For many years, I have been actively involved in queer politics, queer theory, queer communities, and queer sex.

For the purposes of this blog, "queer" does not denote a "sexual orientation" but rather this term alludes to a critical and political project that emerged in a particular cultural and historical moment. When I take up the word "queer," I do so in solidarity with activist projects such as Queer Nation, ACT UP!, the Lesbian Avengers, Transsexual Menace, Gay Shame, and numerous other grassroots and scholarly efforts to make cultural space for marginalized sexualities and genders.

(Someone emailed me about this blog and basically called into question my lesbian bona fides. Just to be clear: My queer practice doesn't consist only in writing words and marching in the street; for the past 12 years I've lived as an "out lesbian"--though I prefer to problematize that identity category--and I've had queer sex with queer women.)

I see my sexual praxis as part of a critical project to engage what Michel Foucault describes as a "great surface network" of sexuality "in which the stimulation of bodies, the intensification of pleasures, the incitement to discourse, the formation of special knowledges, the strengthening of controls and resistances are linked to one another in accordance with a few major strategies of knowledge and power."

My project is to break patterns, fragment wholeness, and disrupt continuity—to disrupt the normative sequences that produce the familiar and the normal. I thus have a predilection for the queer, the monstrous, the grotesque, the non-normative.

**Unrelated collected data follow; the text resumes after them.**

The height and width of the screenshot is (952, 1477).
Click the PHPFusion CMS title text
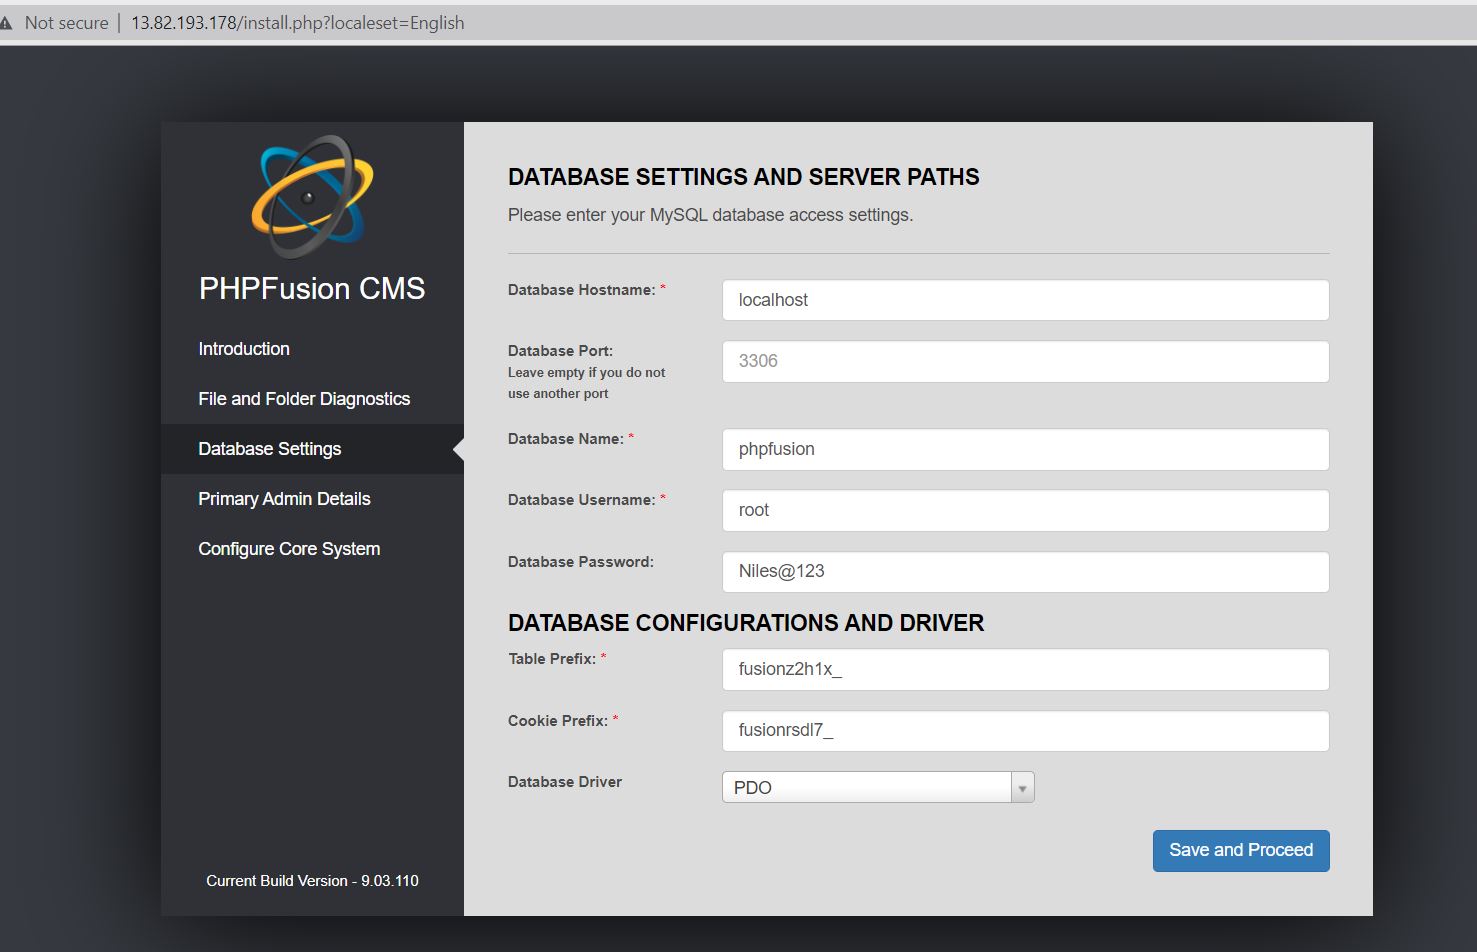point(312,288)
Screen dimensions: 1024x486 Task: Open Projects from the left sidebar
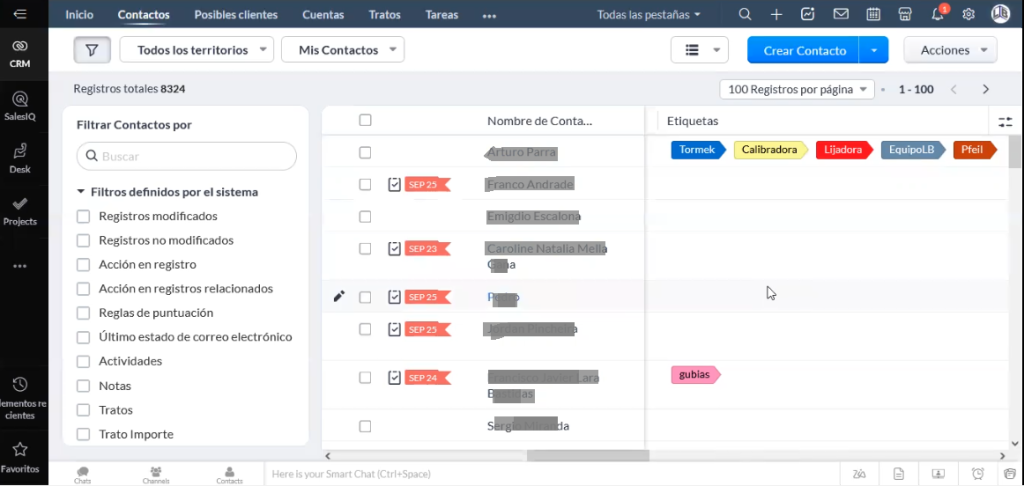(x=20, y=210)
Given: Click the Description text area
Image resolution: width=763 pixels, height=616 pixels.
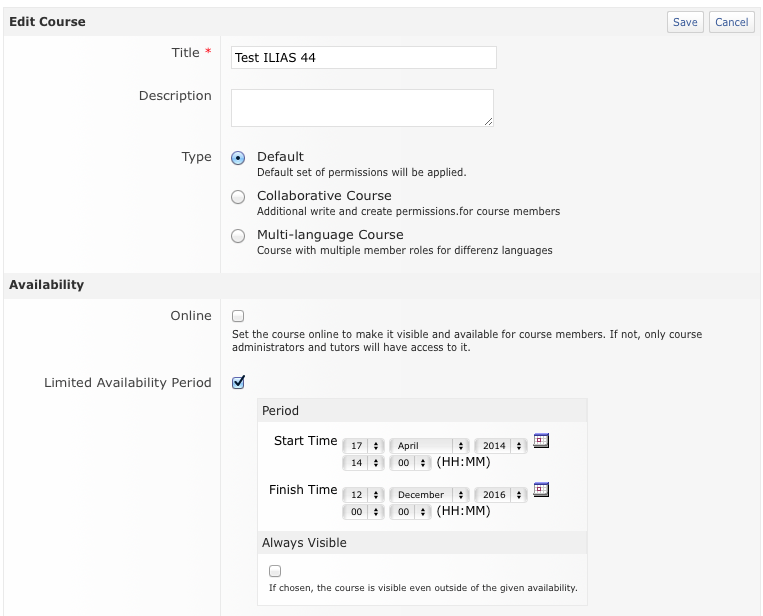Looking at the screenshot, I should tap(362, 108).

My involvement with BDSM began as a performative engagement of critical theories of gender, sexuality, the body, and subjectivity. Foucault and other theorists of sexuality have seen in various sadomasochistic practices technologies for unseating the genitals as the singular or primary site of sexual pleasure. If a technique of pleasure is completely non-genital, the gendered implications are that people of any gender or sexual "orientation" could engage in that activity with each other. Neither genital configuration nor legal sex would determine or limit sexual role/position/experience. In some of my BDSM relations, I felt that I had achieved this goal of degenitalizing sexuality through a variety of practices, at least on the part of my embodied subjectivity (and not necessarily that of other bodies/subjects involved).

4 comments:

  1. You make me laugh ;) I don't think I've ever read or heard such an analytical account of BDSM. I interpret you as someone who makes things grey just to make them black and white again. I certainly can not know you further than what you put here, but it's intriguing the lack of passion represented. I identify as an activist, a feminist, a lesbian- but this is my life, my passion driven spherically in many directions rather than tasks or projects or experiments. Of course, I must make my intentions known to have them accomplished. What is it driving you? Success or heart?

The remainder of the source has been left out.